作業指示
以下のデータのうち、「Given: Select Property」を含む行で始まり「will (x=112, y=279).」を含む行で終わる部分だけを取り出してください。その中の「Annotate」を「Highlight」に置き換え、他は一切変えずに編集して示してください。

═════ 提供データ

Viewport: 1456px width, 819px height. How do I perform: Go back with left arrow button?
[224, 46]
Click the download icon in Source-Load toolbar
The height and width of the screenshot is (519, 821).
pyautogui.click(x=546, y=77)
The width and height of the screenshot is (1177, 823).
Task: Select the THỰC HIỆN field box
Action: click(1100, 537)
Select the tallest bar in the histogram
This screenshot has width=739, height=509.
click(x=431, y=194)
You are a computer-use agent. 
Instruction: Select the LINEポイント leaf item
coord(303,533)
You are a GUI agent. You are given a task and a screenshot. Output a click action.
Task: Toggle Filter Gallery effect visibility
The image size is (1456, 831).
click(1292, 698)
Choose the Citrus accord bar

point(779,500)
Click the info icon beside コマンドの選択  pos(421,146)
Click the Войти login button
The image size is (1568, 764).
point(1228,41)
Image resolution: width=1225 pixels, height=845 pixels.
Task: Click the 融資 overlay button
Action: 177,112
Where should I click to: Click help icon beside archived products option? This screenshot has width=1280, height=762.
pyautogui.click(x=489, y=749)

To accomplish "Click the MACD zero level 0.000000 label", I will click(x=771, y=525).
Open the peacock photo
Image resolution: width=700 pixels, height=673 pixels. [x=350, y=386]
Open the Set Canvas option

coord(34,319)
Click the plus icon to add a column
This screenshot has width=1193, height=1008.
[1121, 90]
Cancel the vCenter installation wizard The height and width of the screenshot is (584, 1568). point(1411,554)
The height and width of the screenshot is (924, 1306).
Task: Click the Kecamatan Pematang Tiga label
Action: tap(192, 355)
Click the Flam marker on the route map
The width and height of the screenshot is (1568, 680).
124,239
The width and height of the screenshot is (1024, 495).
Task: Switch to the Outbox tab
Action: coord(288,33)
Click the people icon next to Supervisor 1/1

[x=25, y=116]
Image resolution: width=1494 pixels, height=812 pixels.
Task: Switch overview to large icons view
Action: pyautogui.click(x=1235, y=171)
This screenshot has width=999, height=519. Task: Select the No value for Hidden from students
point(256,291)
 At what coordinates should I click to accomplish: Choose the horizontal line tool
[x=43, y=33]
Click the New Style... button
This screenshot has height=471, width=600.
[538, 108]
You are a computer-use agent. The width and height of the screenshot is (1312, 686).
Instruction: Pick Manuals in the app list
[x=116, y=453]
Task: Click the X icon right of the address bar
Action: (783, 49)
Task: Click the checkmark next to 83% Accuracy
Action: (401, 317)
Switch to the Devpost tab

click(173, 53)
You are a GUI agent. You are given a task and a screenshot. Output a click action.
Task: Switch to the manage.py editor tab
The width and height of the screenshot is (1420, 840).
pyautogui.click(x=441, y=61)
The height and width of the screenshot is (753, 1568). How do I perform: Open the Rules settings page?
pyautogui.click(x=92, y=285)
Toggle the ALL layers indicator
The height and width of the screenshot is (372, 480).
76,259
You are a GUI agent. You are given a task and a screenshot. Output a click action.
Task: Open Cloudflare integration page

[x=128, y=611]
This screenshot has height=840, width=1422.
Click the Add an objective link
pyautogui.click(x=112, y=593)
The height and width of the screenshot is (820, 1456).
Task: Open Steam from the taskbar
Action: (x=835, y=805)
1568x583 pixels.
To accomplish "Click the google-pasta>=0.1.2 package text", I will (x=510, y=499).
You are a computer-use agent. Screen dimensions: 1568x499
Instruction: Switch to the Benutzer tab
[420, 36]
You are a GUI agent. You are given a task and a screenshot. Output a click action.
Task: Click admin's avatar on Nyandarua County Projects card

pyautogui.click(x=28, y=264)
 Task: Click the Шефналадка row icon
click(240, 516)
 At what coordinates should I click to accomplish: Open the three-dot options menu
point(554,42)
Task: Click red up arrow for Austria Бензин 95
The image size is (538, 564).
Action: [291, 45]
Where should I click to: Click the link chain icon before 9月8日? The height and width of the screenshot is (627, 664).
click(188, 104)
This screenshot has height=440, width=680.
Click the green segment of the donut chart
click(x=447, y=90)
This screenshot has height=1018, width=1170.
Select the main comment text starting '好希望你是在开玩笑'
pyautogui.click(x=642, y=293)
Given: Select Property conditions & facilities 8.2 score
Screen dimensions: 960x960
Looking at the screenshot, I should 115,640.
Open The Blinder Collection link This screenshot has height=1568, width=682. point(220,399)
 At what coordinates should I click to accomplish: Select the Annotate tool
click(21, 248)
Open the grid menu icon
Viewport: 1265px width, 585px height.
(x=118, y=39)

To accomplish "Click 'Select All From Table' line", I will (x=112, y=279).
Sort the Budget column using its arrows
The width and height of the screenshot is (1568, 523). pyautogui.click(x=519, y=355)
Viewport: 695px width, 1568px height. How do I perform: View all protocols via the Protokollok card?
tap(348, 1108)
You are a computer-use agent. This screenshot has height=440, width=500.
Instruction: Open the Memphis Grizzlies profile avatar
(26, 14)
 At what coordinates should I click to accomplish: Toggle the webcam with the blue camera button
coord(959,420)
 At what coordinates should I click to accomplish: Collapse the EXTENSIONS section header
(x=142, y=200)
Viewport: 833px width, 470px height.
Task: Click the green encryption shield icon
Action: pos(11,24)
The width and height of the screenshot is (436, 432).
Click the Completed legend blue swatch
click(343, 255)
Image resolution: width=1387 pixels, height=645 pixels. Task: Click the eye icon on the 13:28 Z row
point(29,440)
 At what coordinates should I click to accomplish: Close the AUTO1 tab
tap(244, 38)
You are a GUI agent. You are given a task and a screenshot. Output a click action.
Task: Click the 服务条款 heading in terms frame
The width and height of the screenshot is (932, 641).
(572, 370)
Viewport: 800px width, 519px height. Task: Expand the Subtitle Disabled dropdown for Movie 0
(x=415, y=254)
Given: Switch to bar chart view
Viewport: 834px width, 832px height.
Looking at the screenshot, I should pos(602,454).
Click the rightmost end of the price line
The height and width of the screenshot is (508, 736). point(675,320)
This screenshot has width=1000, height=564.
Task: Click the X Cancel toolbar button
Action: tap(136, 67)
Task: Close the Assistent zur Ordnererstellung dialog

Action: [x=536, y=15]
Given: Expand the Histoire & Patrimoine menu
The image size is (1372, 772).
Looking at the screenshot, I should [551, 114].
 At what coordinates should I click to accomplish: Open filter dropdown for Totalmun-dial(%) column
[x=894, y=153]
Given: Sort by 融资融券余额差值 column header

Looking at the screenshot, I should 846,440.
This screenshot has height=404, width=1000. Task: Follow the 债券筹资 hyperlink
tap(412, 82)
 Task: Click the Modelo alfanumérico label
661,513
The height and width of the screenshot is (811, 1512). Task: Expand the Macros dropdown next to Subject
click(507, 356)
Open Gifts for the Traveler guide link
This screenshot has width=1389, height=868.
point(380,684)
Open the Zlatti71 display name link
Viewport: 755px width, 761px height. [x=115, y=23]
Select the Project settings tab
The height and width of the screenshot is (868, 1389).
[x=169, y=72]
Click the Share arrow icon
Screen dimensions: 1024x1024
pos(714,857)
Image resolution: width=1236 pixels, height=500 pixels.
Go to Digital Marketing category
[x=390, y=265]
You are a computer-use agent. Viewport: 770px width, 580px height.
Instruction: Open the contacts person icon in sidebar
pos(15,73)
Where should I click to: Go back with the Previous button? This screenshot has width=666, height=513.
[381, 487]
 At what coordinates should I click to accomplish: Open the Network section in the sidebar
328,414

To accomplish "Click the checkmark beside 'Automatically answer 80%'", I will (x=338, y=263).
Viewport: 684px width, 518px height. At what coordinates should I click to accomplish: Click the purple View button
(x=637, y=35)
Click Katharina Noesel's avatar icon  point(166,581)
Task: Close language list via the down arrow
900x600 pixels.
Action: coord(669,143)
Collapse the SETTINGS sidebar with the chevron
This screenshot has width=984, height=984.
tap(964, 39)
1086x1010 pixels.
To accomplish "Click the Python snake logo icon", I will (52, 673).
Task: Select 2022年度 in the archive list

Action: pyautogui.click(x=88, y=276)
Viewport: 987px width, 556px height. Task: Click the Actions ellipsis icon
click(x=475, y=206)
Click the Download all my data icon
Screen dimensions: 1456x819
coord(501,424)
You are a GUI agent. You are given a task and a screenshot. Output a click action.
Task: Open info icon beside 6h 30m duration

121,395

══════════

解答
Given: Select Property conditions & facilities 8.2 score
Screen dimensions: 960x960
Looking at the screenshot, I should 115,640.
Open The Blinder Collection link This screenshot has height=1568, width=682. point(220,399)
 At what coordinates should I click to accomplish: Select the Highlight tool
click(21, 248)
Open the grid menu icon
Viewport: 1265px width, 585px height.
(x=118, y=39)

To accomplish "Click 'Select All From Table' line", I will (x=112, y=279).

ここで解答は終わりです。